Fitch Says Affirms Romania's Bancpost at 'BBB', Negative Outlook; Cuts Individual Rating to 'D/E'

Bancpost's IDRs and Support Rating reflect the potential support it can expect to receive from its majority shareholder, Greece-based EFG Eurobank Ergasias, in case of need, Fitch said in a statement.

The downgrade of Bancpost's Individual Rating reflects the impact of rapidly increasing impairment charges on the bank's capitalisation, and its still low operating profitability, which is already under pressure from low margins due to significantly increased cost of funding, Fitch said.

Capitalisation has been strengthened through two cash capital injections in 2009. However, Fitch believes that capitalization is still just adequate and new capital injections might be required in case of a prolonged deterioration in the operating environment.

The downgrade of the Individual Rating indicates the likely need for further shareholder support if capitalisation deteriorates rapidly. These factors are balanced by Bancpost's comfortable liquidity and low market risk.

Bancpost has changed its funding policy to collect more customer deposits and the share of related-party funds has declined. However, Fitch considers that Bancpost's deposit base is now concentrated in large interest rate sensitive deposits. Bancpost's liquidity is, however, good due to the large proportion of liquid assets on the balance sheet driven by high reserve requirements.
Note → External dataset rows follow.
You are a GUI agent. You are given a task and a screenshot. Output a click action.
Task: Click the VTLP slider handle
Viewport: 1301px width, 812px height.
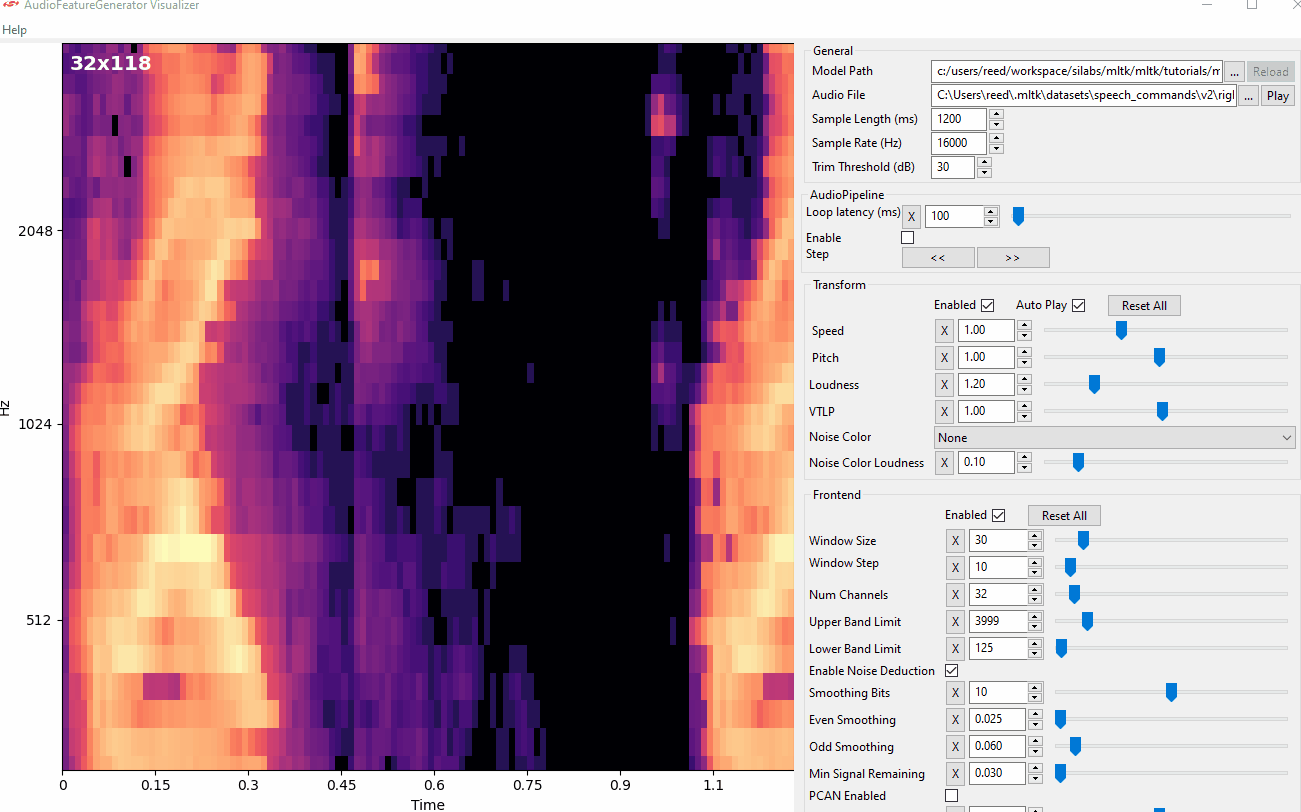pos(1161,410)
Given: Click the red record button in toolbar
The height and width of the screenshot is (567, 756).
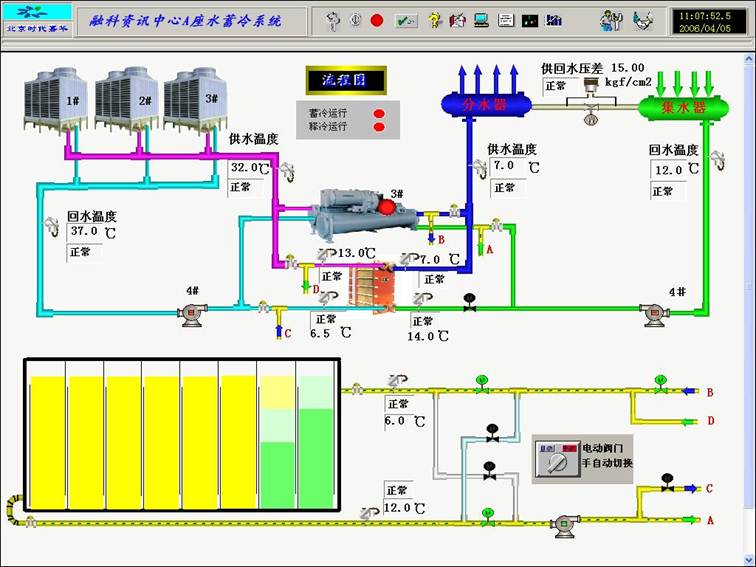Looking at the screenshot, I should click(377, 20).
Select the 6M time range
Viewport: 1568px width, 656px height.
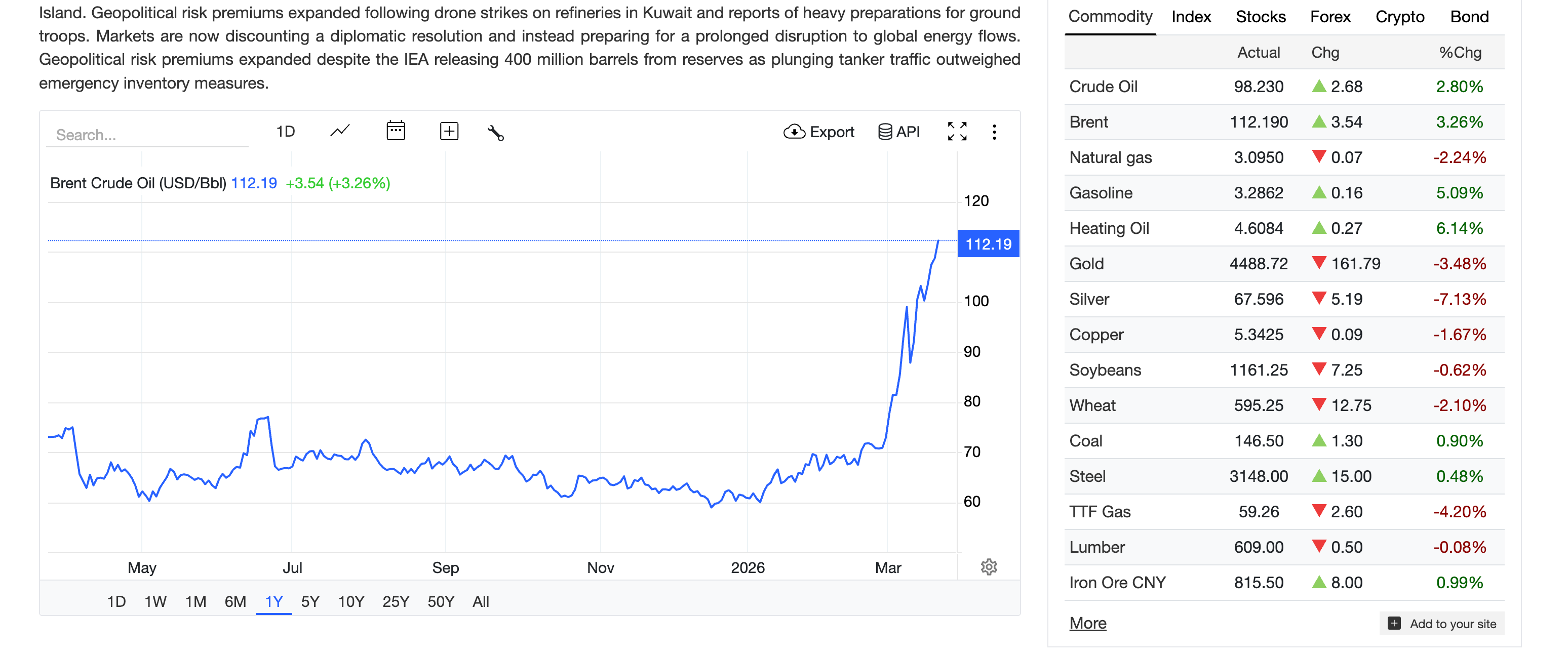(235, 601)
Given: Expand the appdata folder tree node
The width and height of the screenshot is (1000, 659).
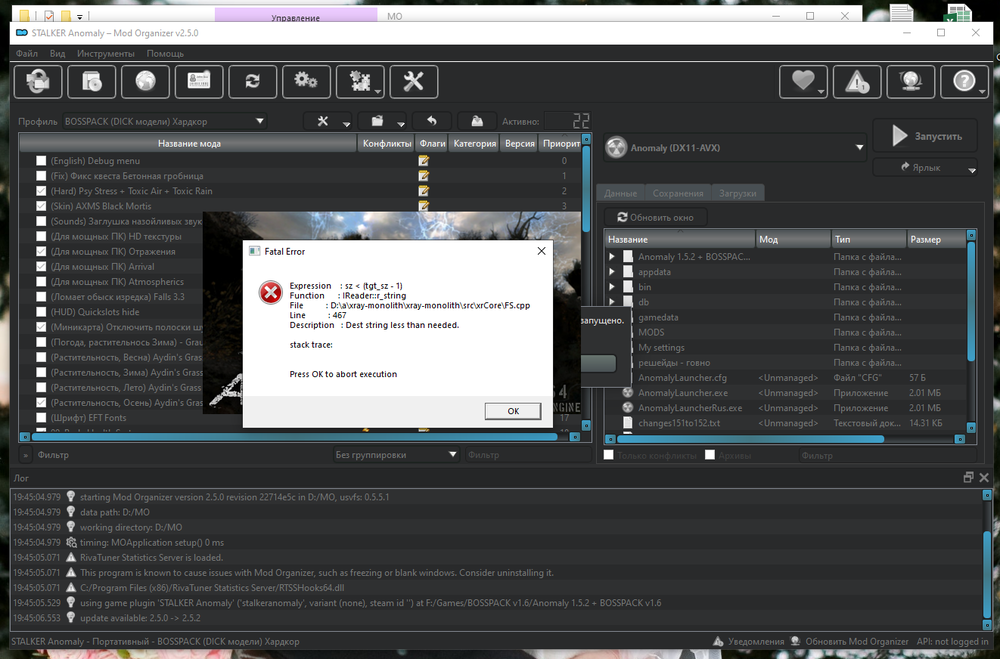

Bancpost's rapid loan growth ended in 2008 due to the worsening operating environment. Its net interest margin continues to narrow, reflecting a rapid increase in funding costs, which Fitch expects to continue exerting pressure on profitability in the near-term, Fitch said.

The bank has implemented stringent cost measures; however, operating profitability is likely to remain low in the near-term due to growing loan impairment charges and margin compression.

Bancpost has realigned and tightened its lending policies due to the financial crisis. Its primary focus has shifted to asset quality, collection and restructuring. Asset quality has been substantially affected by the economic crisis, resulting in significantly increased NPLs [non-performing loans], and Fitch considers asset quality to be the main risk at Bancpost, the agency said.

Bancpost ranked the eighth-largest bank in Romania at end-2008 in terms of assets. It focuses on both retail and corporate banking, but consumer lending, mortgages and micro lending account for 71% of its total portfolio on a stand-alone basis. Eurobank's shareholding was 84.73% at end-March, which has since increased following purchases of shares from other shareholders in June 2009.